21.5.14

Kedua


Aku tidak yakin apakah ini disebut dengan perkenalan, yang jelas, pertama kali kami berjumpa, kami tidak tahu nama satu sama lain. Lalu aku tahu namanya. Kurasa, aku tahu lebih dulu sebelum dia mengenal namaku.

Satu saat, dia berdiri bersandar pada tiang bangunan, berusaha menghubungi beberapa nomor dari ponselnya yang kulihat tidak ada yang berhasil memberikan jawaban kepadanya. Aku ada di balik tiang yang lain. Bukan mengintip, aku memang kebetulan ada di situ. Lalu kebetulan melihatnya. Kemudian diam-diam memperhatikannya. Tiba untukku beranjak dari tempatku, sengaja kulangkahkan kakikku mantap menuju dia, kusapa dengan lambaian tangan, mengucapkan namanya dengan sedikit meragu.
Untunglah benar. Hingga saat itu, aku selalu mantap memanggil namanya.

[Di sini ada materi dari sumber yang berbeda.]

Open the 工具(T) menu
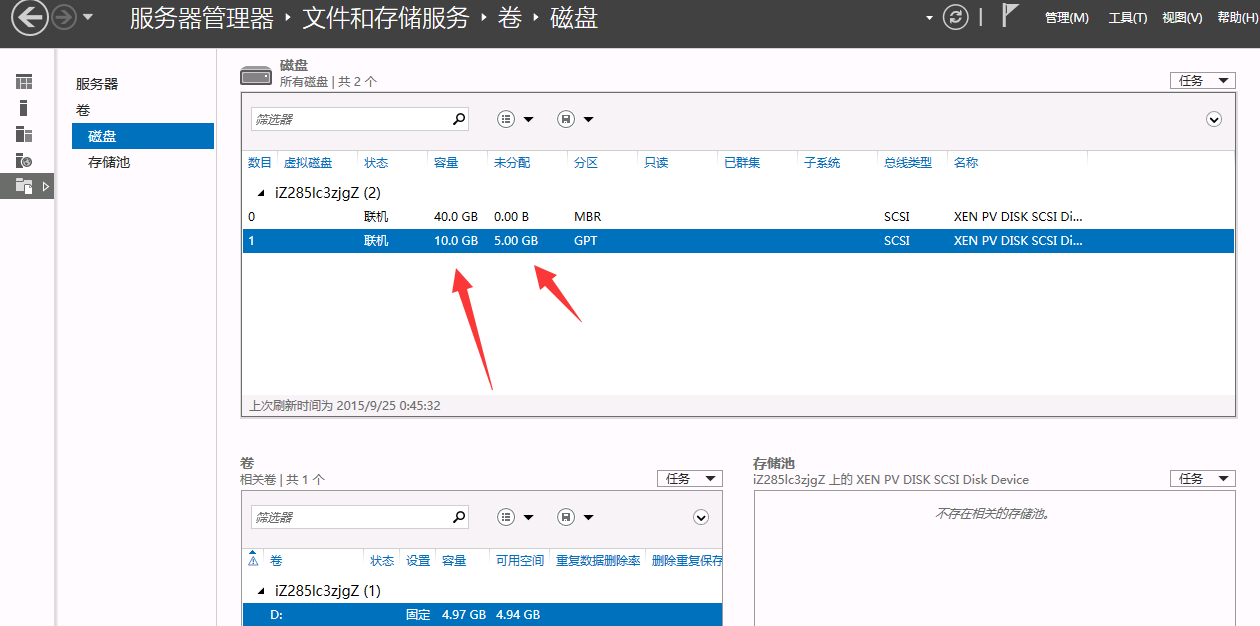This screenshot has width=1260, height=626. [1127, 18]
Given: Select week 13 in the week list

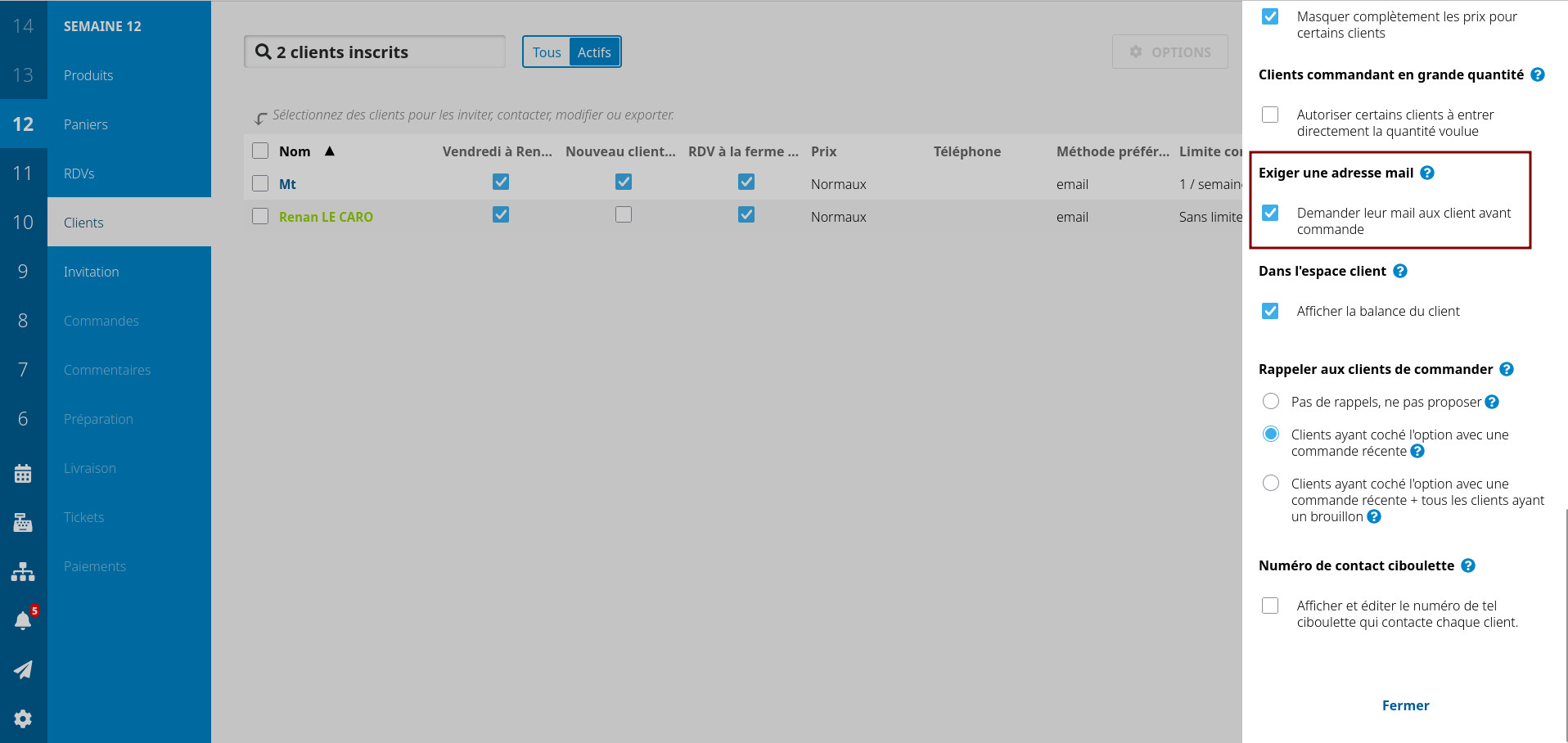Looking at the screenshot, I should 23,75.
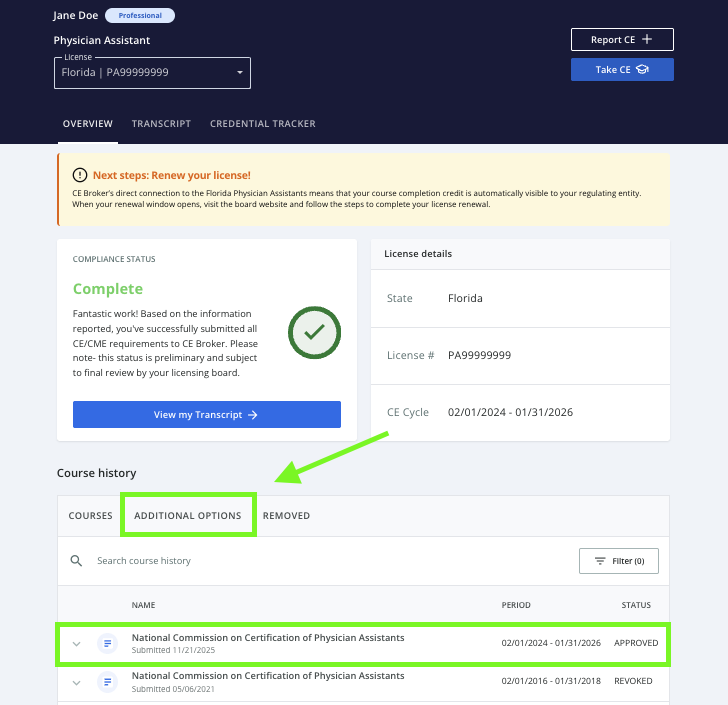728x705 pixels.
Task: Select the Overview tab
Action: click(x=87, y=124)
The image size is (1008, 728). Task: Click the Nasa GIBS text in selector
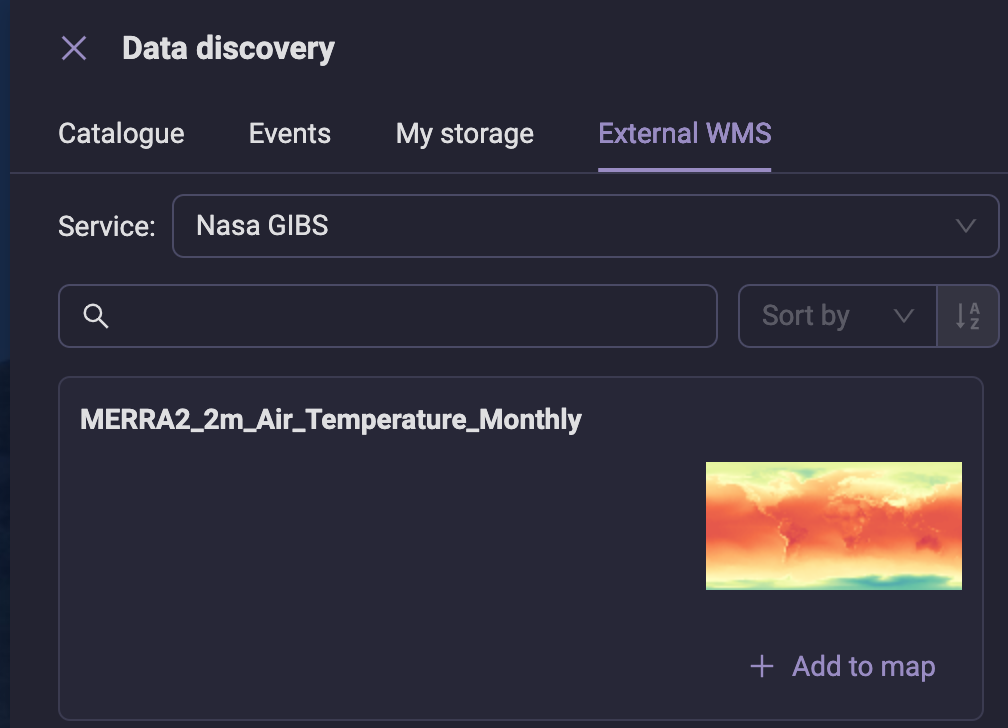pyautogui.click(x=262, y=226)
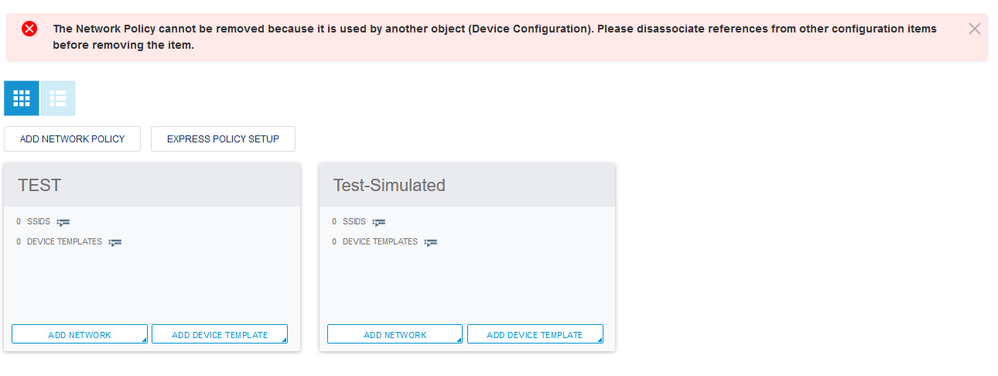Screen dimensions: 998x376
Task: Show SSIDs list icon in TEST card
Action: [x=63, y=222]
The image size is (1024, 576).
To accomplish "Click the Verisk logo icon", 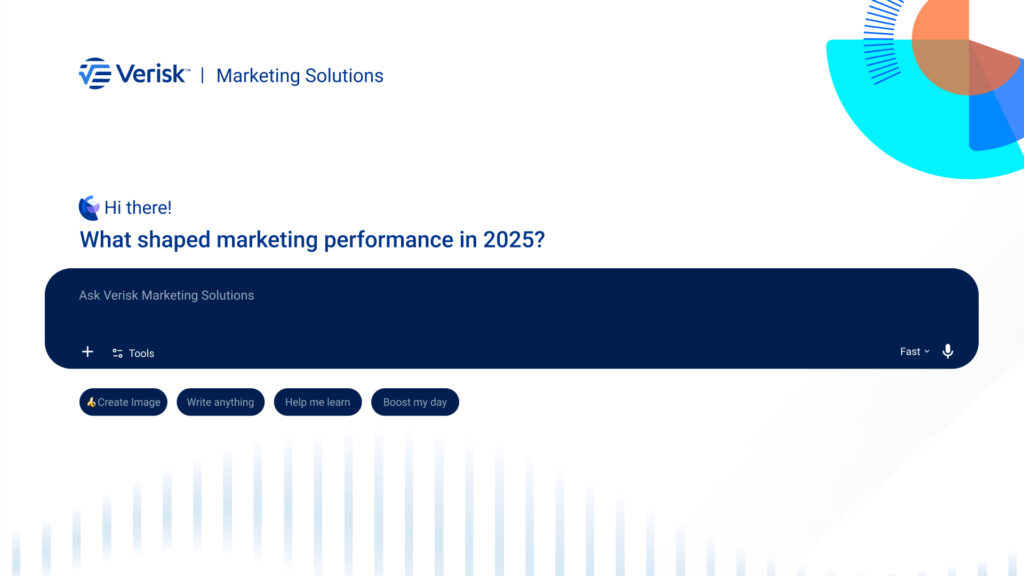I will (x=90, y=73).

Namun tanpa pernah mantap menerka apa yang terjadi di antara kita.

Kegeeran? Mungkin.

Kupikir ia menyukaiku. Maksudku, dalam arti yang lebih. Naksir, ya, benar. Karena sikapnya yang terlampau istimewa kepadaku, dinilai dari singkatnya perkenalan antara kami. Aku tahu dia berbuat baik pada semua temannya, yang laki-laki, yang perempuan, yang lebih tua, yang lebih muda, yang apa adanya, yang ada apanya, yang tidak baik padanya (tapi aku tidak begitu yakin dengan hal ini), terlebih-lebih yang baik dan bersahabat dengannya.

Lalu, mengapa aku harus merasa aku yang teristimewa?
Karena aku merasa ada tatapan yang berbeda, ketika ia menatap mataku.

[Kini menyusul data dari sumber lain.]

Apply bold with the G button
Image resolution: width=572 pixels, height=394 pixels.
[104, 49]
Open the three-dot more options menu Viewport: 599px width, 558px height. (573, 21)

Sudah kubilang, bahwa aku tidak mantap menerka apa yang terjadi di antara kita. Karena belakangan ini, keistimewaan itu perlahan terkikis, tertutup dengan kesibukannya, bahkan terbagi dan terancam tergantikan dengan yang lain.

Orang lain.

Kulihat ada tatapan yang sama yang ia berikan untukku dulu di awal perkenalan kami. Namun, ada yang berbeda juga saat kulihat tatapannya kepada perempuan lain itu. Ada arti yang lebih.



Oke.

Kucukupkan di sini saja, sebelum aku tenggelam lebih dalam di arus imajiku sendiri. Bukankah tidak baik bila kujauh terbang melayang di atas angan-angan, tinggi dan lebih tinggi? Dalam posisi yang terlalu tinggi, rasa sakit ketika terjatuh akan sangat perih.

Ya, aku memang tidak pernah pandai menerka apa yang terjadi di antara kami berdua.